Perhaps the DIG – DISCOVER – DISPLAY illustration may help you. Imagine for a minute that I shared with you that a 30-caret rough diamond (worth several million dollars) was buried in your back yard. Your curiosity and priorities were immediately pricked, and you were now on a mission to find that diamond. A few things to consider. First, you must dig for that diamond that is buried somewhere in your back yard. Digging is laborious, frustrating, dirty, blister causing and time consuming. Digging is not easy. Second, you must know what you are looking for. Learning to discover what I am looking for will avoid a significant mistake or misunderstanding. What does a 30-caret rough diamond look like? I may mistake it for a rock, a hardened root, or some buried rubbish and never find it. Lastly, once I find that elusive diamond, what do I plan to do with it? I can choose to bury it again, toss it, treat it as a novelty or better yet, display it for all to see and enjoy.

The Shiny Truth

truthI think truth is often buried in a bucket of dirt or my backyard. I will sometimes look for shortcuts to find truth. I will find myself thinking that my truth is unique, that my perspectives of that truth are well informed, accurate and superior to those around me. I am guilty of spiritual pride, of not listening or learning and looking for the quick answer. However, the antidote to this toxic way of thinking is to always consider the behavior, responses and approach of Jesus, whom I follow as the epitome of Truth. For example, His Truth of displaying the heart and character of God was/is found in His deep love towards the unlovable, the vile, the discarded, the tormentor, the oppressor, the deceiver, thief and the enemy. His Truth was so solid that He changed those around Him without ever worrying that they would change Him.

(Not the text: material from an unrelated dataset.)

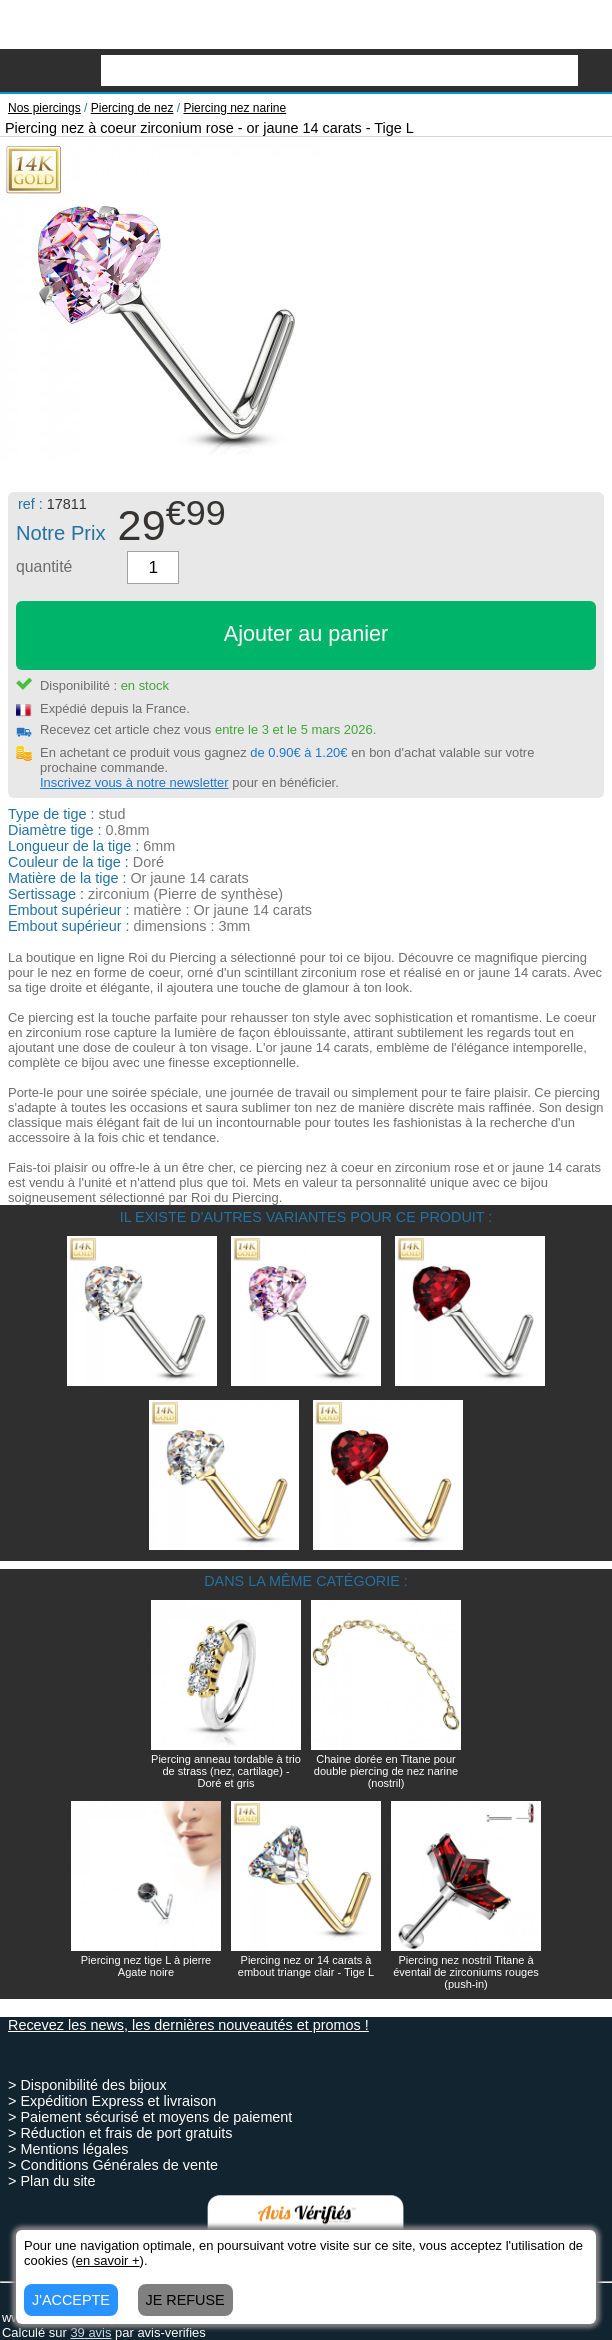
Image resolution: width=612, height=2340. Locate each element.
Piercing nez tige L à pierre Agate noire (146, 1966)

Sometimes in my effort to find truth and display it, I miss the whole opportunity to tell the story of how I found treasure in a bucket of dirt and better yet, who told me where to look. I can be guilty of treating those around me like their truth is no treasure at all, dismissing the opportunity to ever share with them mine. Therefore, in times of uncertainty (nothing new), deception (nothing new), fear (nothing new) and distrust (nothing new), I am compelled to draw much closer to Jesus’ way of walking and living. I am drawn to watch Him carefully and mimic His approach. I think we would be very surprised at Jesus today, some of us may be disappointed and others relieved, but in the end all changed. His Truth can be found and is always a Treasure.